En Bolivie également, les meurtres commis à l’endroit du gouvernement, et les milices d’extrême droite et sécessionnistes de Santa Cruz, organisées et financées elles aussi par Washington, n’ont jamais été dénoncées par le paravent de la CIA qu’est RSF. Mais là aussi, le gouvernement est à tendance socialiste, donc alternatif aux intérêts de la haute bourgeoisie que défend finalement, ladite «ONG».

L’Amérique latine toute entière s’est vue imposée de la doctrine états-unienne par les armes durant le dernier siècle, une habitude qui ne semble pas se désister à Washington pour ce siècle-ci. Washington a mobilisé une flotte toute entière aux abords du Venezuela, menaçant ainsi, un pays souverain «ayant pratiqué sa démocratie». Et en Colombie, que ne dénoncent pas les vautours de RSF, les forces terrestres états-uniennes s’y sont aussi massées, dans un accord entre la Colombie et les États-Unis d’Amérique, se préparant ainsi, à jouer un rôle d’extermination des FARC, et à faire pression sur le Venezuela d’Hugo Chavez voisin. C’est sans parler là, des basses tactiques qu’emploient les forces capitalistes pour exterminer leurs opposants. Raul Reyes avait été assassiné par les états-uniens et les français, qui lui avaient donné un téléphone satellite à des fins de négociations, sur lequel était en réalité braqué un missile guidé (Cette attaque a tué des civils au passage, et n’a pourtant pas choqué RSF ou les instances internationales «chargées de surveiller le terrorisme international».). Cela n’est pas sans rappeler la façon dont les russes se débarrassaient des leaders tchétchènes, ce que dénonçaient pourtant ses opposants de l’OTAN, qui aujourd’hui, pratiquent le même «sport».

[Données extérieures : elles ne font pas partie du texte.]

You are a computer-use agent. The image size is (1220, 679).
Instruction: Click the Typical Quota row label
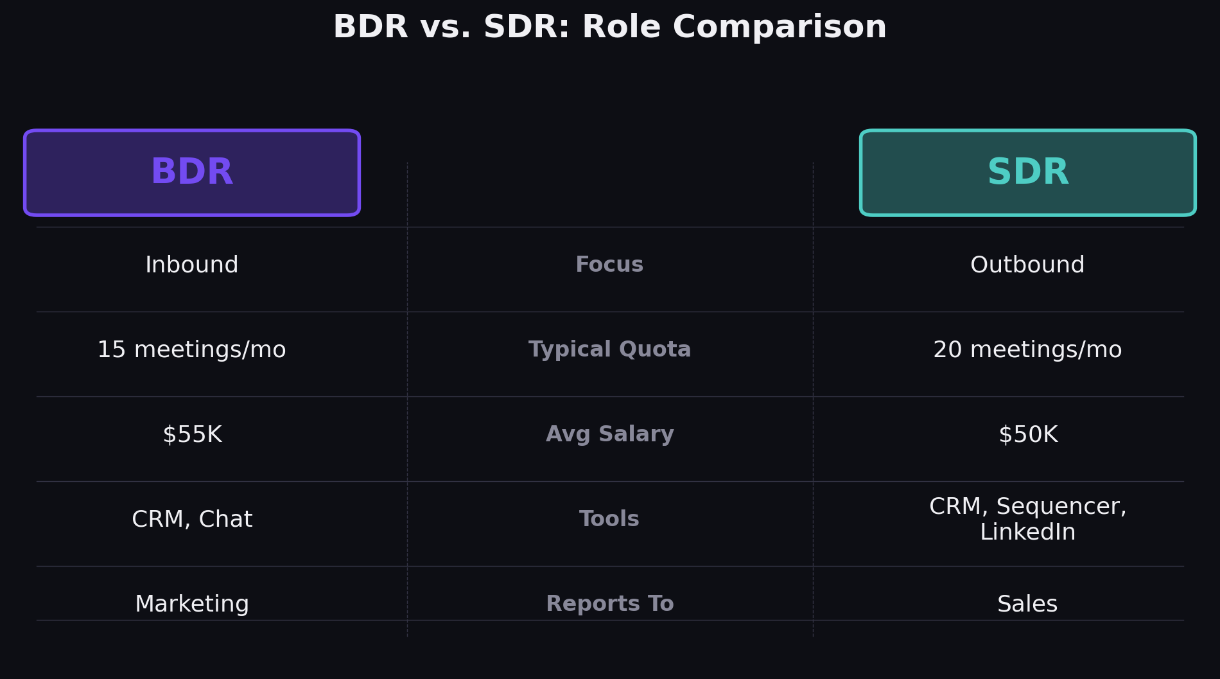[609, 349]
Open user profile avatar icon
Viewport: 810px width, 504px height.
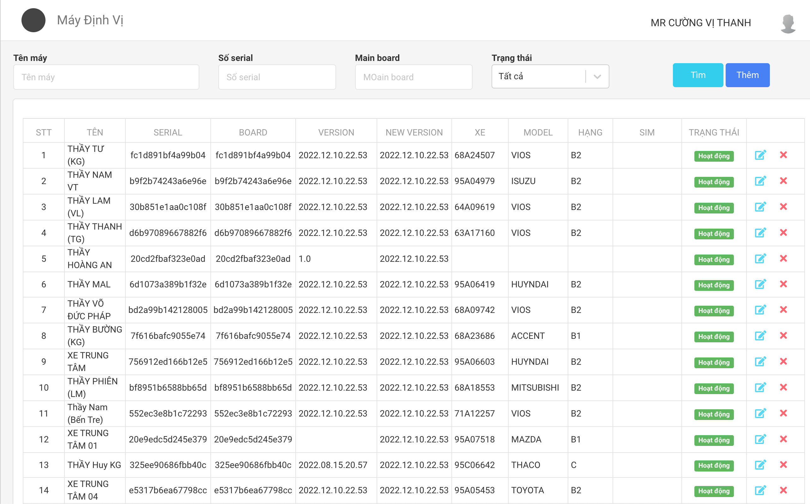[788, 23]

http://futurrouge.files.wordpress.com/2010/02/cia1.jpgBref, en gros, Reporters Sans Frontières est incapable d’accuser ses amis, des mêmes accusations qu’elle laisse pourtant planer sur des États qui font exactement la même chose pourtant, même en moindre gravité. Par exemple, aux États-Unis d’Amérique, il est illégal de recevoir des matériaux subversifs, d’un État étranger, en vue de déstabiliser le gouvernement, ce que font pourtant les «dissidents cubains» que soutiennent les sbires d’RSF.  Aux États-Unis, il est condamnable de commettre des attentats terroristes, mais pourtant, Luis Posada Cariles jouit d’une liberté quasi-totale, et d’une protection mafieuse pratico légale. Ce dernier a pourtant fait exploser un avion bourré de civils, fait exploser des discothèques et des hôtels cubains, cela, avec le soutien inconditionnel de la CIA, donc des États-Unis d’Amérique. Pourquoi ici, RSF ne dénonce pas ce qui s’apparente à du «terrorisme», et à ce qui semble à tout de moins être, un «financement d’actes terroristes» de la part de Washington.

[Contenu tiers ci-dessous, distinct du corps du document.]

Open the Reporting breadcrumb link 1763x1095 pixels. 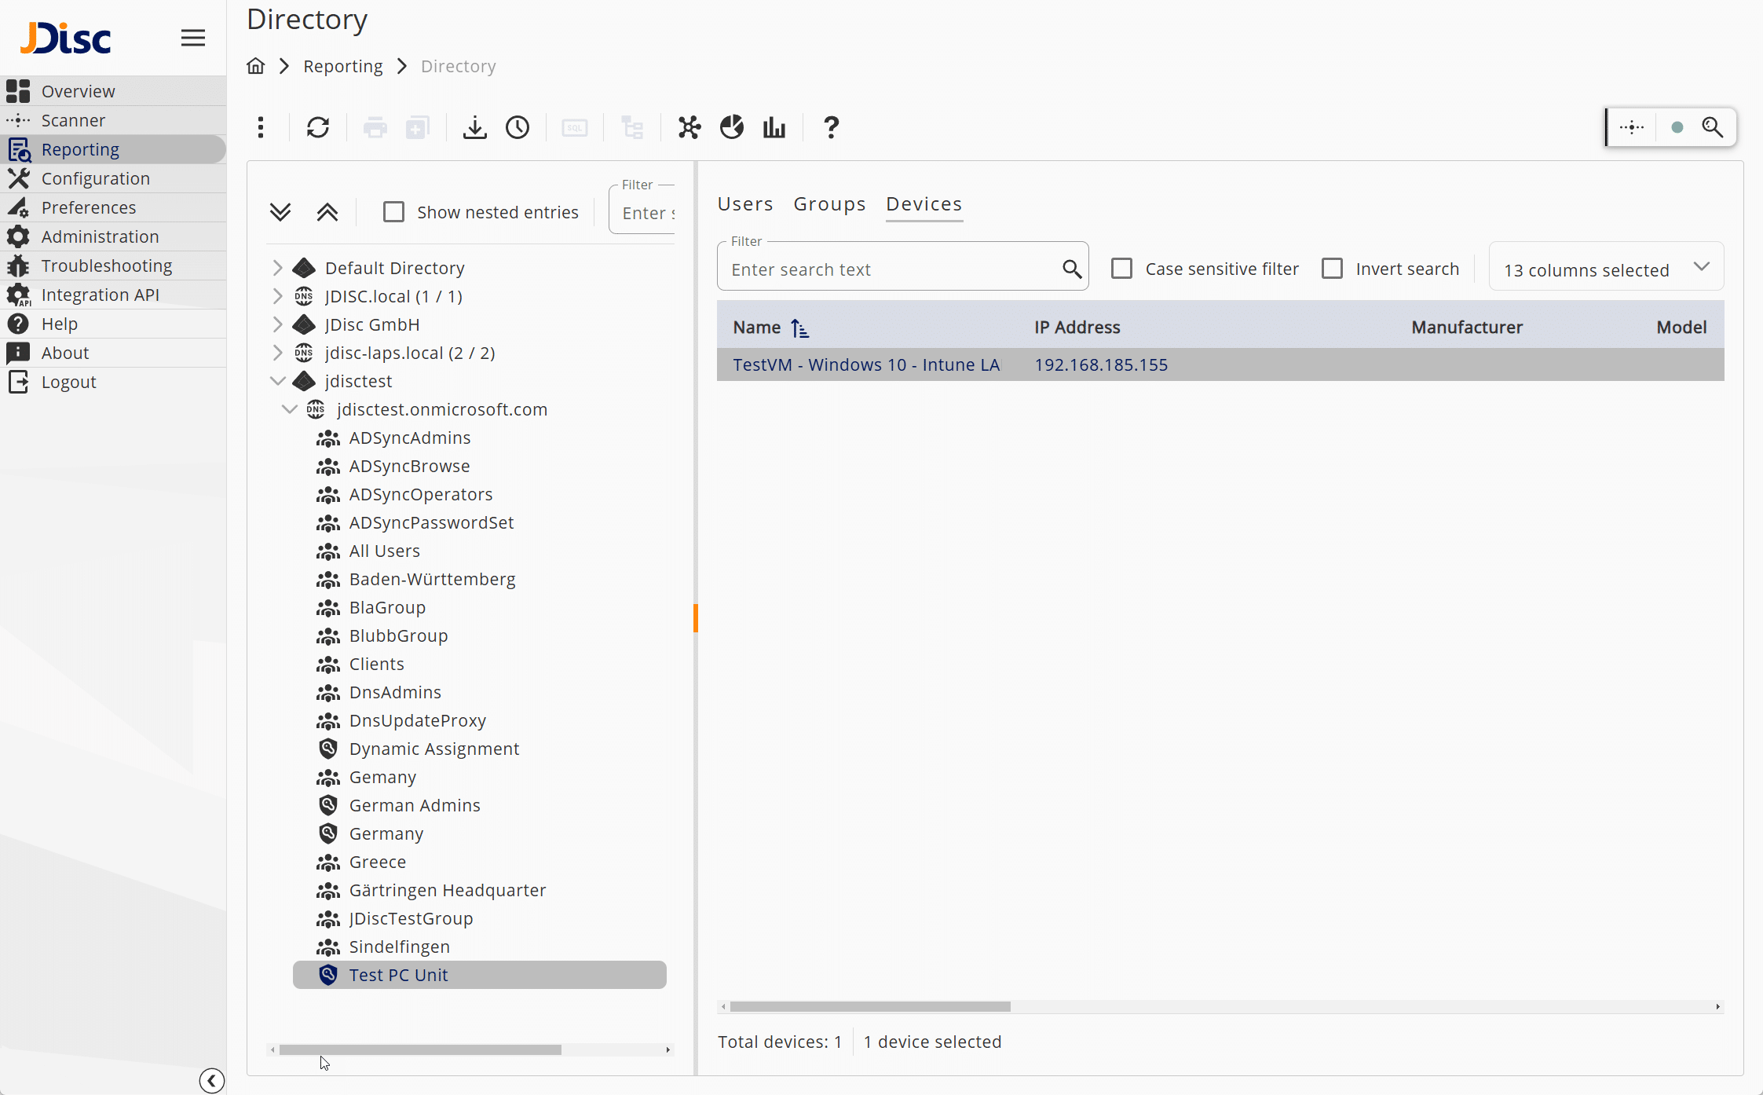pos(343,66)
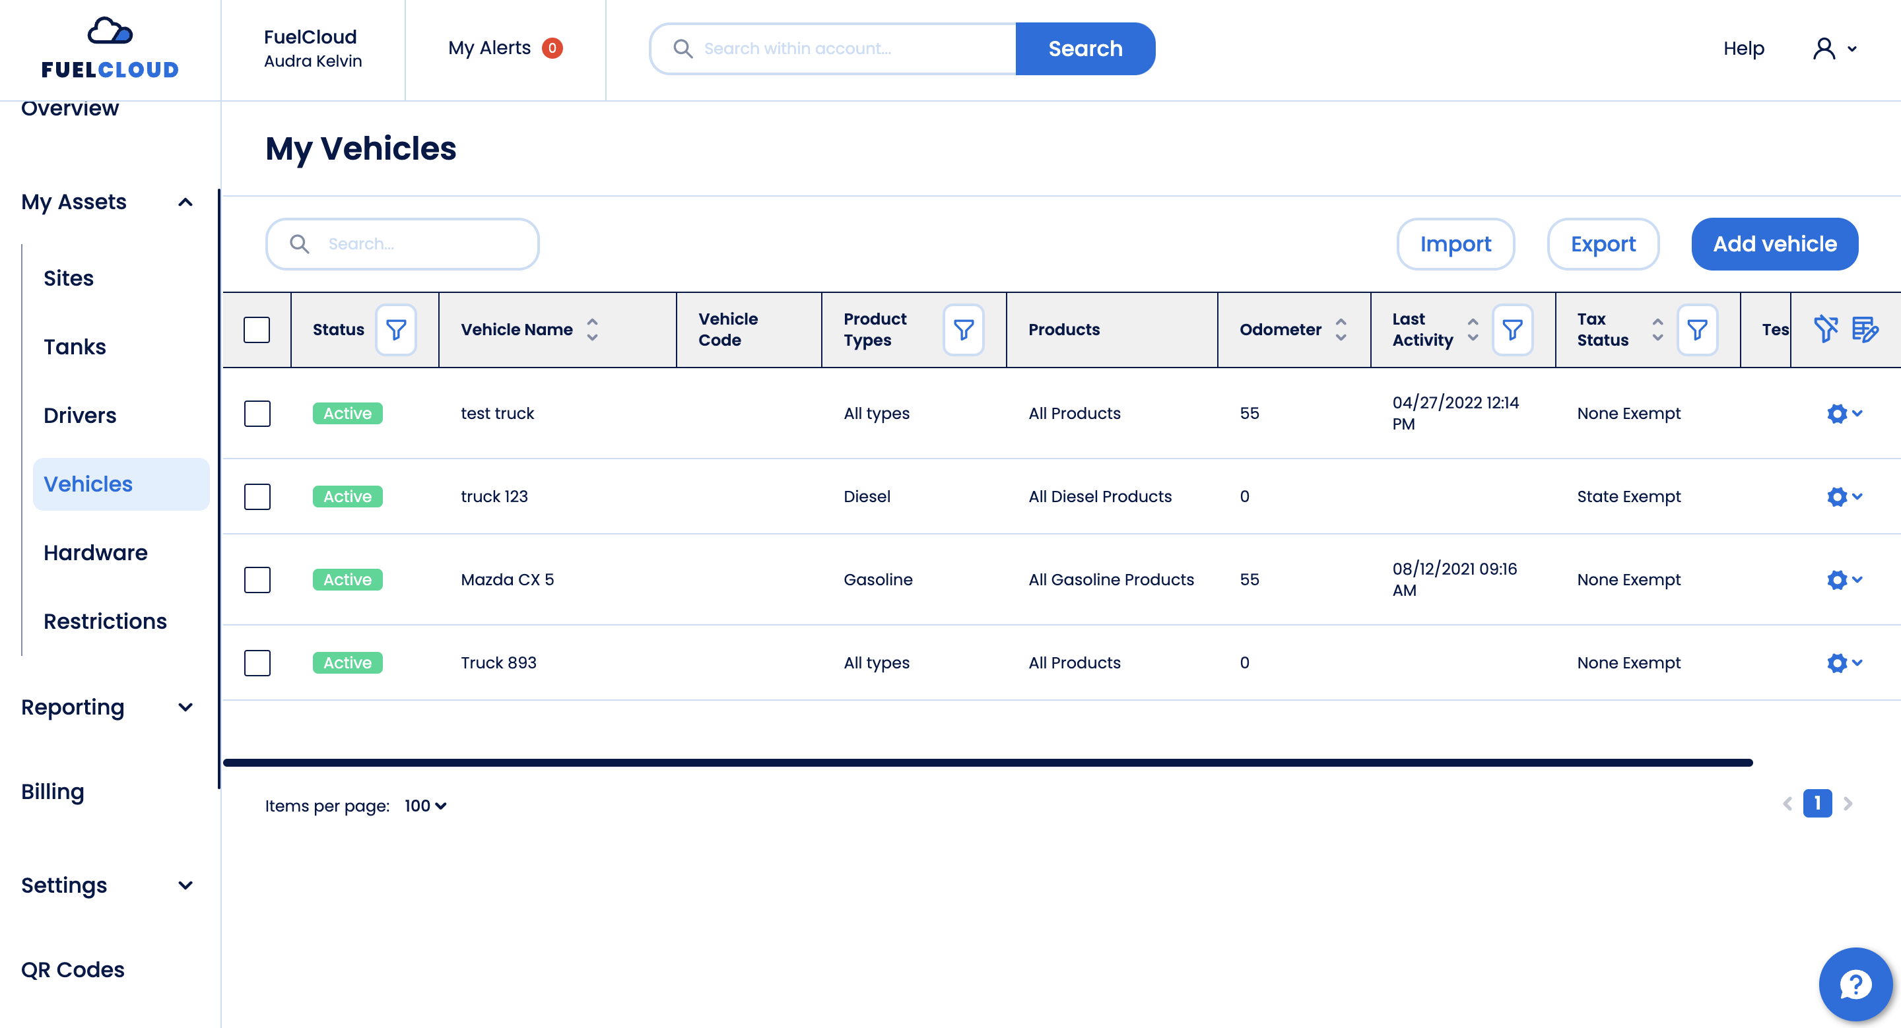
Task: Click the Status column filter icon
Action: pos(396,330)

La réponse à ces questions est pourtant simple, et la provenance des fonds permettant à RSF d’opérer à travers le monde, renchérie cette réponse. RSF n’est pas une ONG et ne défend pas les libertés d’expression. Elle n’est qu’un paravent à l’organisation terroriste la mieux financée du monde, et la seule apte à opérer sans se faire accuser par quiconque. Elle est un portevoix pour les agents de la CIA et l’interprète de la cause bourgeoise internationale!